CV

“Might you send a resume so that I can get to know you a little better before we meet on-line to work on your business idea?”

Might if I had one, dollface.   Will whip one up for you now.

58 years old.

BA (history and philosophy) and MA (creative writing) from CCNY.   JD from Rutgers Law School-Newark.   Member of NYS and Federal Bars.  Quit drinking 2005.  Don’t hang out in bars or with members of bars, though I pay my membership dues.

Driven since childhood to create things that connect to other humans.  Guitar at 14, added piano, bass, ukulele.  Writing continually, rarely fiction.  Drawing and painting since age three or so.   Common denominator– having skills in these areas is nice, but not very nice, or even understandable to society at large, unless monetized.  Years spent ignoring this brutally obvious fact.  

Taught public school, mostly third grade, for about five years, the average attrition time for NYC public school teachers at the time (it is two years now, I hear).  Loved the work, got on well with students, colleagues and parents, couldn’t survive the bureaucracy.  Bureaucracy felt the same about me.    Odd jobs, including tutor to a couple of teenaged R & B stars, a challenging, interesting gig while it lasted.
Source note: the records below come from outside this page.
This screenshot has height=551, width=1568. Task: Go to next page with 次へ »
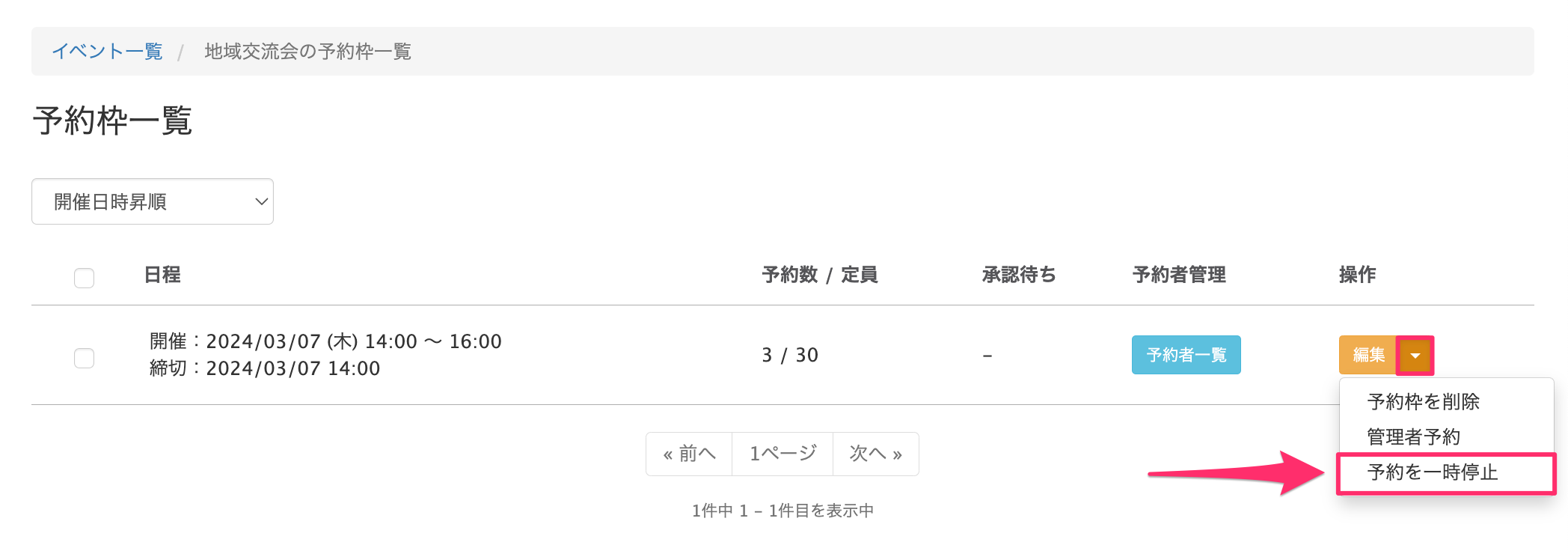point(875,454)
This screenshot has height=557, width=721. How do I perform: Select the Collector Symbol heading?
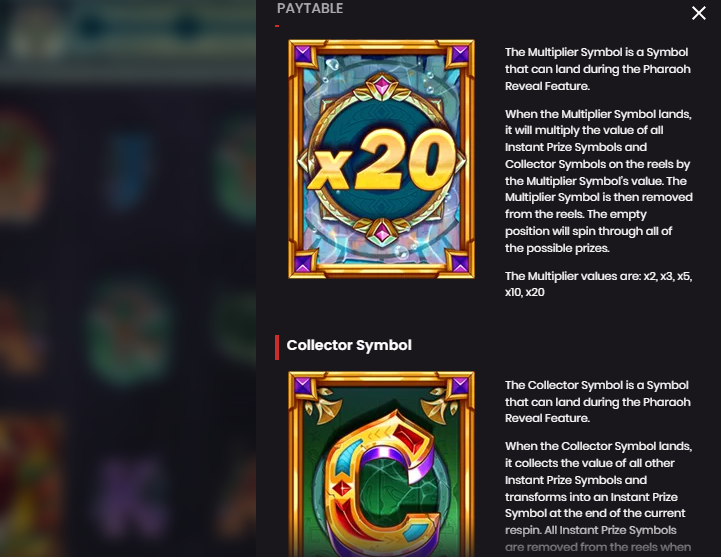349,345
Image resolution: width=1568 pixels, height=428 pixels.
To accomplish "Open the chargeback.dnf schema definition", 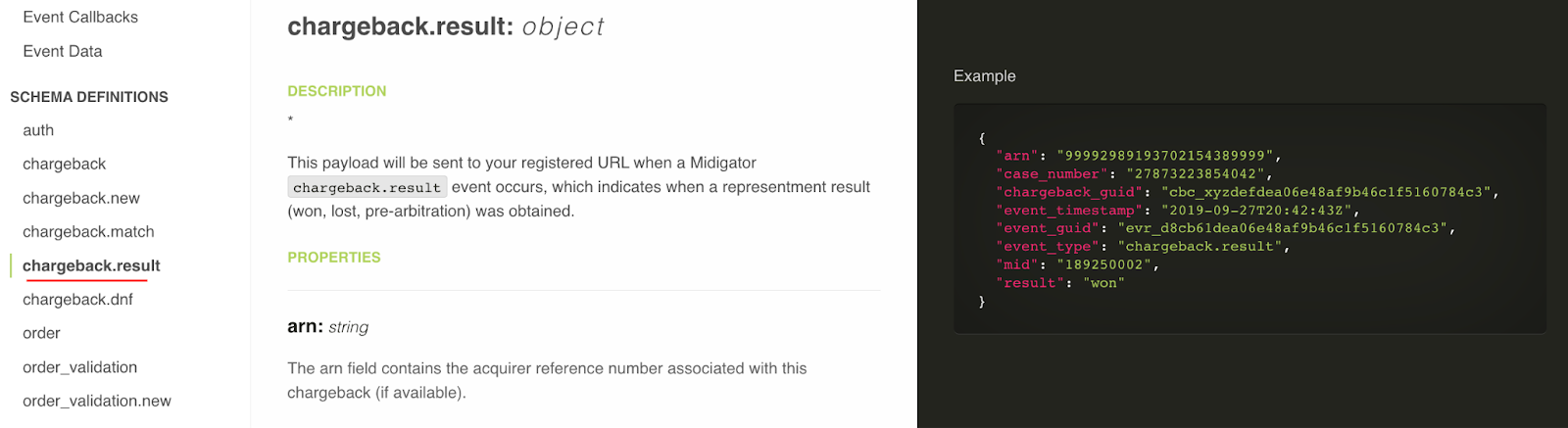I will coord(77,299).
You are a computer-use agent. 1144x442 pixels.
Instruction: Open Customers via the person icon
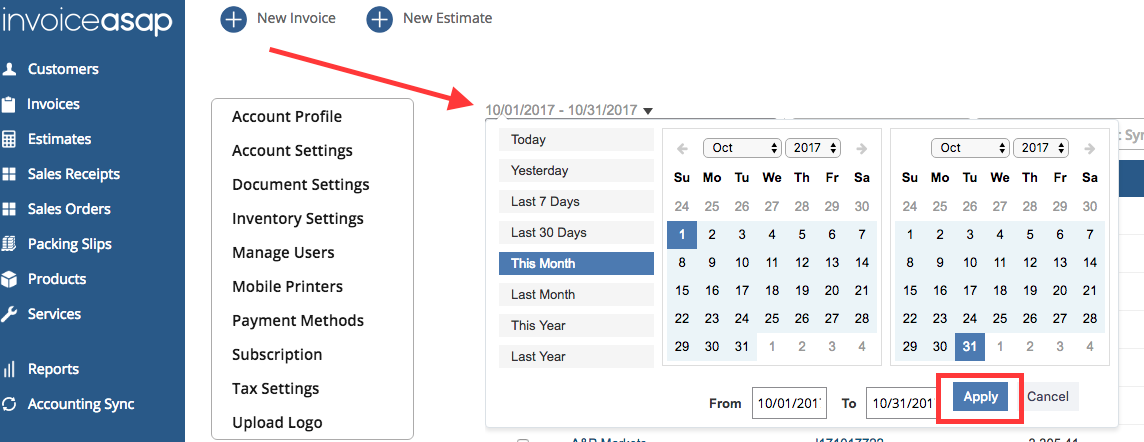(10, 69)
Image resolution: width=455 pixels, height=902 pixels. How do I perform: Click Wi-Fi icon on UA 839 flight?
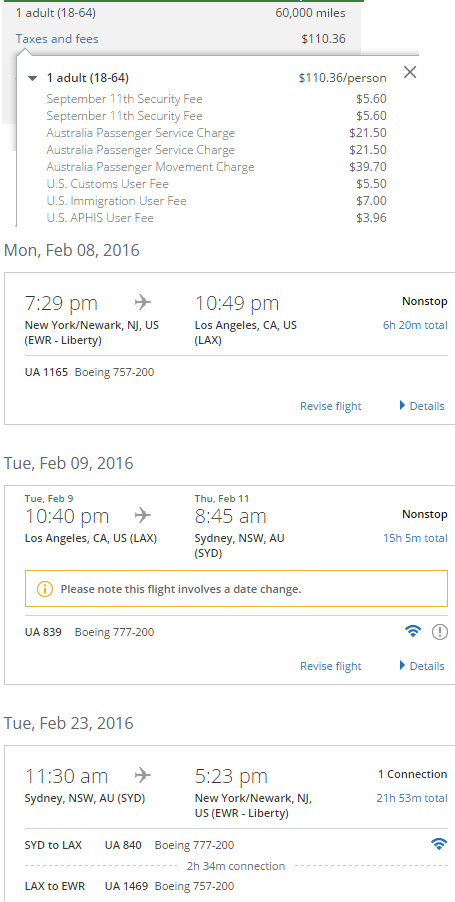coord(412,632)
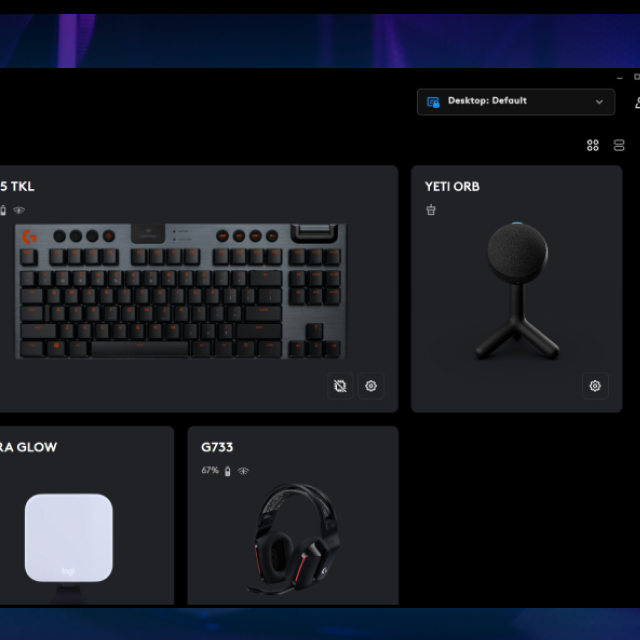Switch to grid view layout
The image size is (640, 640).
[593, 145]
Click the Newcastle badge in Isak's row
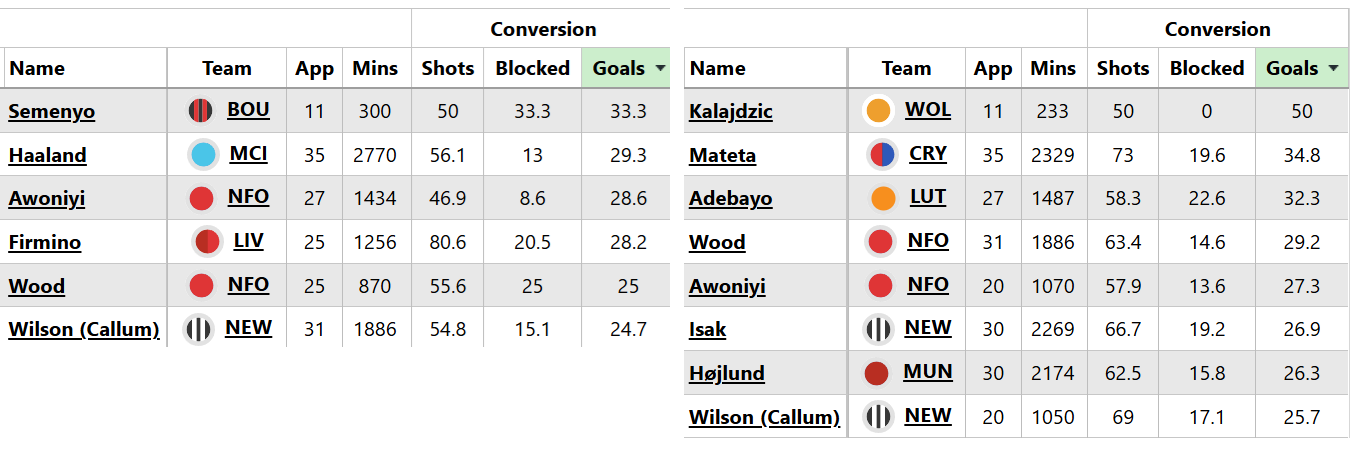 tap(878, 329)
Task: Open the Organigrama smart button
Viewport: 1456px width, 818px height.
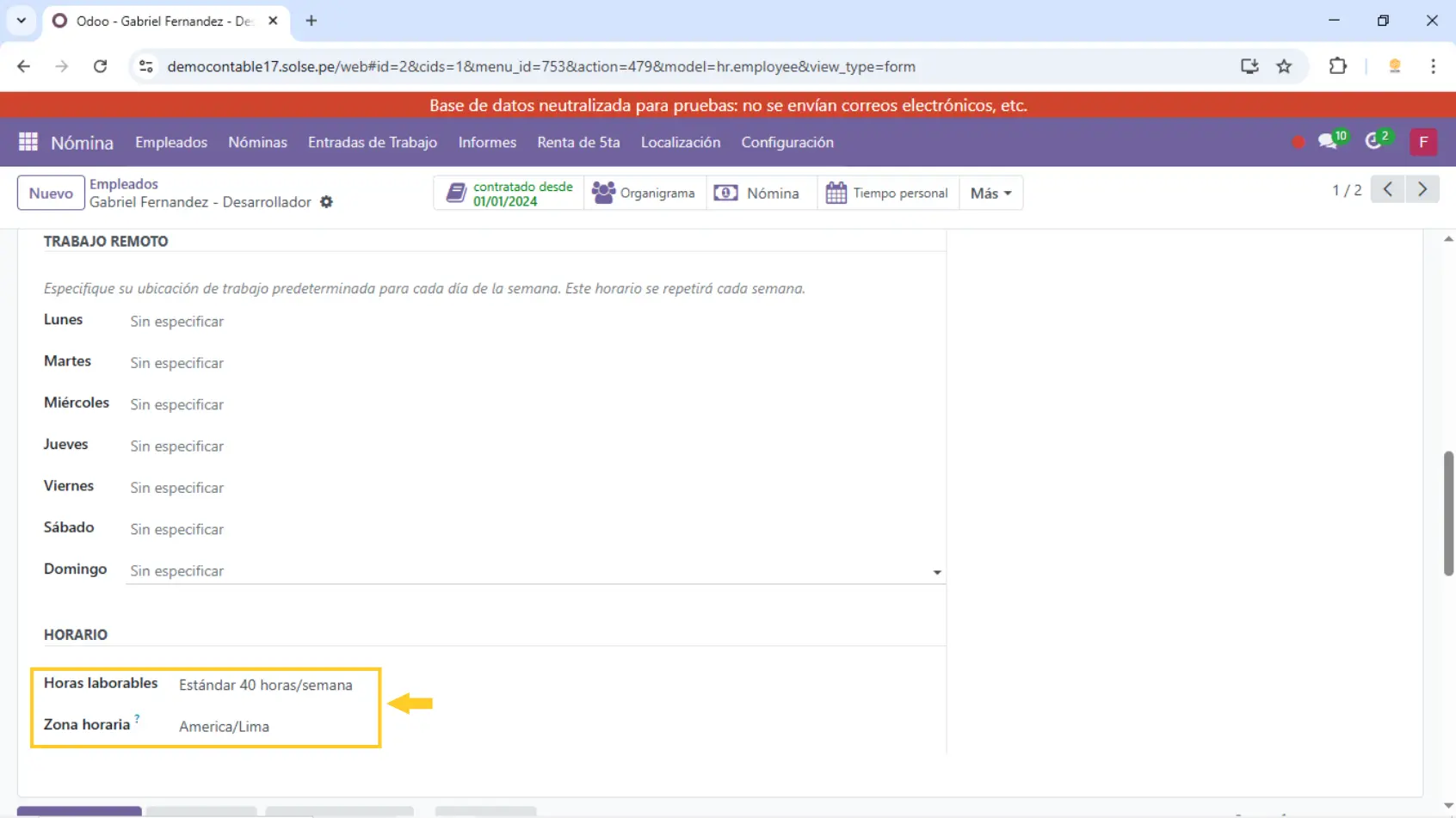Action: (645, 194)
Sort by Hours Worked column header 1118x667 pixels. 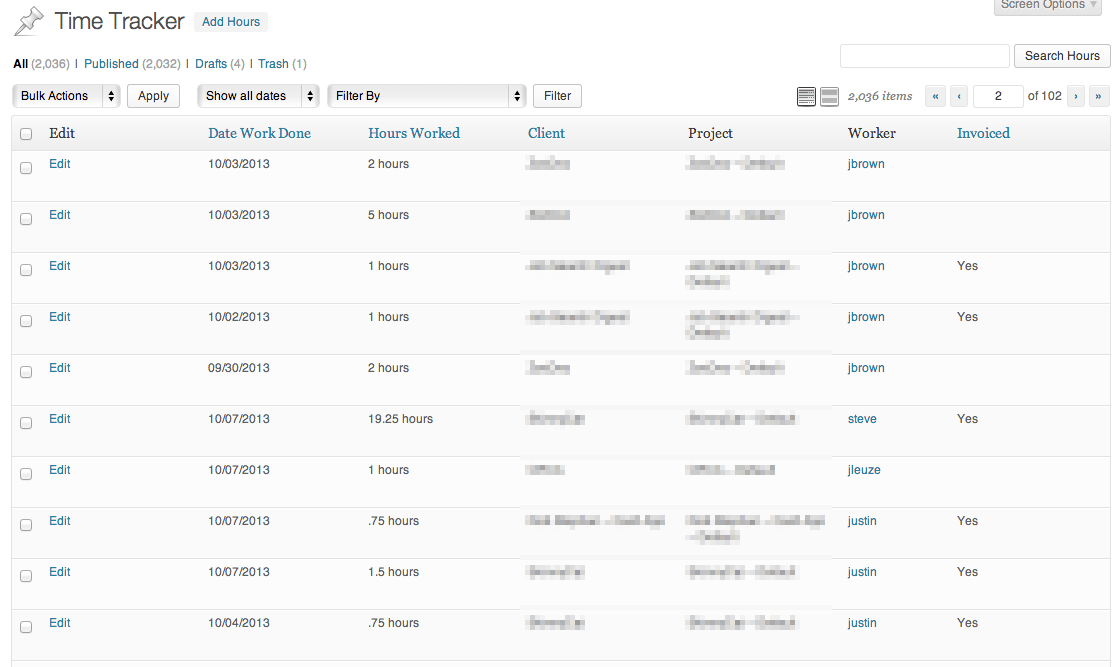[x=414, y=133]
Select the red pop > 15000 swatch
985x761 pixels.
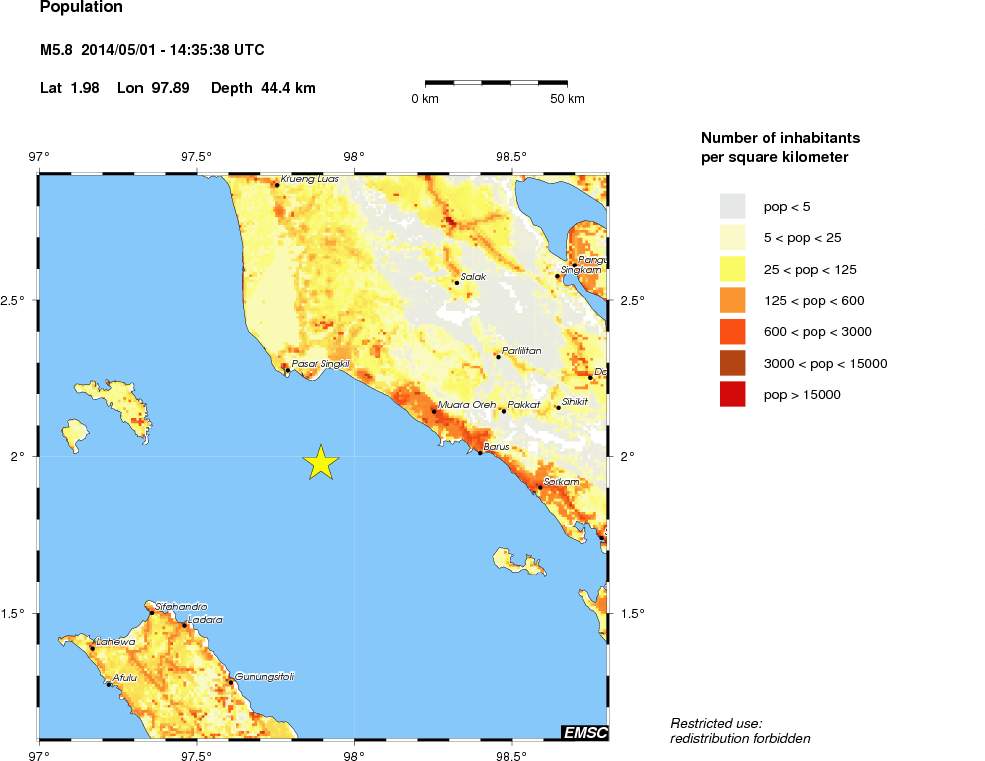click(733, 394)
Common denominator:  bringing out the hidden potential of students by engaging their creativity and giving them leave to run with it.    

Law school and a reluctant career in law, mainly in NYC Housing Court, considered by many to be the most contentious court in the country.   Found myself there by default, mostly standing in the shoes of tenants the court deemed unable to adequately represent themselves.  Low pay and high stress, the stakes were often homelessness.  Lack of entrepreneurial zeal needed to make more than a subsistence living as a self-employed attorney led me to find a path to helping in the way I am best equipped to help.  

Envisioned a non-hierarchic program, imagining the children in Harlem schools where I worked, where the students would be listened to and supported as they worked together to demonstrate the depth of their imaginations and desire to learn.  Spent one year figuring out how to do all facets of simple stop motion animation, inventing portable animati0n rig that fits in a backpack and duffel bag, sets up in five minutes.  Next two years spent doing approximately one hundred workshops, the bulk of them in NYC public schools.  

Gratified that it works immediately, as designed, wherever I set it up.  Discouraged by the lack of general excitement I’ve been able to generate about an engaging educational program that children love.  The workshop in action is a self-propelled, humming beehive where children invent and cooperate freely.  Without an effective sales pitch for recruitment, sites and funding, the program, no matter how excellent in the many tests, cannot survive and grow.  I have just about every skill and potential needed to advance this program, but for expertise as a salesman.

 

Now, of course, I need to edit this so as not to hear the shriek, the virtual leap out of the virtual skin and the frenzied clip clop of the skeleton carrying off the terrified skin as it was animated in Casper the Friendly Ghost.  

The facts, ma’am, nothing but the facts.  Varnish those facts with a thin veneer of pleasantly scented bullshit and then we can talk.